-- WRITTEN TASK --
Which lines contain the word "Select"? Return each one in full.

* * *

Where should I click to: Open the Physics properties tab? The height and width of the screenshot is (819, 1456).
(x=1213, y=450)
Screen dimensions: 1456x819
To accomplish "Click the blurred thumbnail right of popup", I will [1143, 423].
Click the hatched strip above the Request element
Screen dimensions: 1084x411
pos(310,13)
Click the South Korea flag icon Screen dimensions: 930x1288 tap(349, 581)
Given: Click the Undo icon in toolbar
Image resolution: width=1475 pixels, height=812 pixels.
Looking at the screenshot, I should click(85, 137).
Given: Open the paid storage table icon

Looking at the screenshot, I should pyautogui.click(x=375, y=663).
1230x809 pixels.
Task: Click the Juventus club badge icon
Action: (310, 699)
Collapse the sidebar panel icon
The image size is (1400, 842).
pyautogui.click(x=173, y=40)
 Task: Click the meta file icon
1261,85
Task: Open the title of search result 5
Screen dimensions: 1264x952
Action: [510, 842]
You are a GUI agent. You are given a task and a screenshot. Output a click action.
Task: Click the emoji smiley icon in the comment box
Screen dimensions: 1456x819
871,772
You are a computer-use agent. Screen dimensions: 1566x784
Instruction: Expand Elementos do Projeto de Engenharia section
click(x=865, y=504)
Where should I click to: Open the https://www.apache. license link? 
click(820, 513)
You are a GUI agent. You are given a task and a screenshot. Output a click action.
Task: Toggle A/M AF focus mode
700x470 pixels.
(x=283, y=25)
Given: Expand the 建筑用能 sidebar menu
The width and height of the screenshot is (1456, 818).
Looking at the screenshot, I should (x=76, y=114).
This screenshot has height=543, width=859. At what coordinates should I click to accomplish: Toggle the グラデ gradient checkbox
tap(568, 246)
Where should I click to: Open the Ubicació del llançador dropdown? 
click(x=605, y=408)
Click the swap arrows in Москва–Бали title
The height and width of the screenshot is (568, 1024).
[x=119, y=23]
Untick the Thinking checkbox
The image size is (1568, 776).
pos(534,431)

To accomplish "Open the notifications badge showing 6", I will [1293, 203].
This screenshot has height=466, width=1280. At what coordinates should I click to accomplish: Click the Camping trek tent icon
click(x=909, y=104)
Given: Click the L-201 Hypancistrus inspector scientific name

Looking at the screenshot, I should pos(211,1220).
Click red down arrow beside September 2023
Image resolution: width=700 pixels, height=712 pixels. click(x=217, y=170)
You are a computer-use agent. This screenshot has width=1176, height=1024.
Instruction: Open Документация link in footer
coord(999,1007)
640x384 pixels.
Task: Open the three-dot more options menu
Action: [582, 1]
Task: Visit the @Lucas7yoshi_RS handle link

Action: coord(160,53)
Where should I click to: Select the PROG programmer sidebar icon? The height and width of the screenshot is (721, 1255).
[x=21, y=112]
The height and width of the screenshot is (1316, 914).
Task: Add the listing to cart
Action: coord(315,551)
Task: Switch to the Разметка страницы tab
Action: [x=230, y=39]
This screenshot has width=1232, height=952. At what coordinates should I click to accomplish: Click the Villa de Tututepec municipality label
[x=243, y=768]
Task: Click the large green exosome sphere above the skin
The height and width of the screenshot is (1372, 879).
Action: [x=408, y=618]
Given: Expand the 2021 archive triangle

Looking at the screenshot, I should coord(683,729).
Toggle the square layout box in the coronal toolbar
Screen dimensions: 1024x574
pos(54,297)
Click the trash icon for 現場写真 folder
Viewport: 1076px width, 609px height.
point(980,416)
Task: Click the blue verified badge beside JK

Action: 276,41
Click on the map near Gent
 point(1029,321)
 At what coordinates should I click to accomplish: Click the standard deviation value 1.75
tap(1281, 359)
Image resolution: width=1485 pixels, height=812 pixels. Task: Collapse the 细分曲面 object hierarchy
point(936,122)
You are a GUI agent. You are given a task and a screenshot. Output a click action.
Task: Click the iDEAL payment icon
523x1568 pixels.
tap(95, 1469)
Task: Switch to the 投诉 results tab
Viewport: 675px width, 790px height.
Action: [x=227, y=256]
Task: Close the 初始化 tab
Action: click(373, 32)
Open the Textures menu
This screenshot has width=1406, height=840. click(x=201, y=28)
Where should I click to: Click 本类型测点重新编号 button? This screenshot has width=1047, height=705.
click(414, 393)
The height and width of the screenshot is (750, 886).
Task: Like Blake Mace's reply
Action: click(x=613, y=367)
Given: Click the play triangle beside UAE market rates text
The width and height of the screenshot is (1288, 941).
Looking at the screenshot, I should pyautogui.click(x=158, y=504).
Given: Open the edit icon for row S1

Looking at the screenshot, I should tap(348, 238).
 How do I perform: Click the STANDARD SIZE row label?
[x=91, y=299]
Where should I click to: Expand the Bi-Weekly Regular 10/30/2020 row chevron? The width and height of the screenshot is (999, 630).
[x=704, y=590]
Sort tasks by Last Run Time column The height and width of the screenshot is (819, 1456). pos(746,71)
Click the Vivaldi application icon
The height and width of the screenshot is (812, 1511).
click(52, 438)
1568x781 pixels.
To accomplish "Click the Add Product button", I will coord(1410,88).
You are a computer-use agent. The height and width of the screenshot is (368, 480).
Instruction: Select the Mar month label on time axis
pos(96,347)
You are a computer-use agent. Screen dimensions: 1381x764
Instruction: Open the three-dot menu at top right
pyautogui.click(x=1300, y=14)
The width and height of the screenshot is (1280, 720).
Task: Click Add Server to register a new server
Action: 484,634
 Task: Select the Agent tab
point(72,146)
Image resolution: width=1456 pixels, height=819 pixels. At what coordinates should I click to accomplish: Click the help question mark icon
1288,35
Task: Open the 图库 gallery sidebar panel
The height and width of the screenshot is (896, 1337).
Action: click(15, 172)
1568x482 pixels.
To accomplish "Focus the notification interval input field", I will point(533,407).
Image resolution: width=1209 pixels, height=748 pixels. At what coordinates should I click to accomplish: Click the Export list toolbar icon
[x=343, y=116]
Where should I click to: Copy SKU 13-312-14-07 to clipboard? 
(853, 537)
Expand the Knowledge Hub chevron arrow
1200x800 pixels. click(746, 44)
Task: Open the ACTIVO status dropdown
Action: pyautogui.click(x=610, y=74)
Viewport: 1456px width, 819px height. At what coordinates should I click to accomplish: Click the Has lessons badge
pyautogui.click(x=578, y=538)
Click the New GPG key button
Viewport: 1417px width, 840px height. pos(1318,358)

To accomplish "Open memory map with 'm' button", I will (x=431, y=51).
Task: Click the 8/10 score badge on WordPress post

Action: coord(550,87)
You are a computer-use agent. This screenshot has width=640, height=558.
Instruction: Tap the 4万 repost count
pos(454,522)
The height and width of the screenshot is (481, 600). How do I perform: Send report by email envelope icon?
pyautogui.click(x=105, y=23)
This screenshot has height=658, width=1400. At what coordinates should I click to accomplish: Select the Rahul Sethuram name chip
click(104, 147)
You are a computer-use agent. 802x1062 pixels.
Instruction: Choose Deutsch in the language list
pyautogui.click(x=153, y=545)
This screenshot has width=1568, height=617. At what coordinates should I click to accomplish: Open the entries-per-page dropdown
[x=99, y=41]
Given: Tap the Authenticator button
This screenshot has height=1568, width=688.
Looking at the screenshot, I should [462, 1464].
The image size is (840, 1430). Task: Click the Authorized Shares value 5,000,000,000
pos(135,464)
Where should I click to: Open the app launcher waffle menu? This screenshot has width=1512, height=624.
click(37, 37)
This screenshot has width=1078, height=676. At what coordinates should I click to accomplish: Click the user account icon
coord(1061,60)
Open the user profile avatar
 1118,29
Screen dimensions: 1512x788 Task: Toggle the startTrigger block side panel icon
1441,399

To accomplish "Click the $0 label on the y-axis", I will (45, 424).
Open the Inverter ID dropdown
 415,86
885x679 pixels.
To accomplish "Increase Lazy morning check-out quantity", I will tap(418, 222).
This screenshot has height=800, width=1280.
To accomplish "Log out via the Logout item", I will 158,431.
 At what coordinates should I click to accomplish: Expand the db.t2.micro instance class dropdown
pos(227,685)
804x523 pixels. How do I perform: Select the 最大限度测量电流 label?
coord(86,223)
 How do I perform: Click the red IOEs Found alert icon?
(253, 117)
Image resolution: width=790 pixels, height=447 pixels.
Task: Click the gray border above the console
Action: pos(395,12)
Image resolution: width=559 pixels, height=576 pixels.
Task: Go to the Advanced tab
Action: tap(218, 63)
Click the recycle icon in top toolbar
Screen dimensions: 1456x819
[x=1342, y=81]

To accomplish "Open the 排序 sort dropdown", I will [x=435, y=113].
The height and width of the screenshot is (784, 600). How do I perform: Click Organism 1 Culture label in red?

* * *

-- CORRECT RESPONSE --
Where should I click to: Select the PROG programmer sidebar icon? The height and width of the screenshot is (721, 1255).
Instruction: Select the Mar month label on time axis
 Task: Select the Agent tab
This screenshot has height=658, width=1400. At what coordinates should I click to accomplish: Select the Rahul Sethuram name chip
804x523 pixels. How do I perform: Select the 最大限度测量电流 label?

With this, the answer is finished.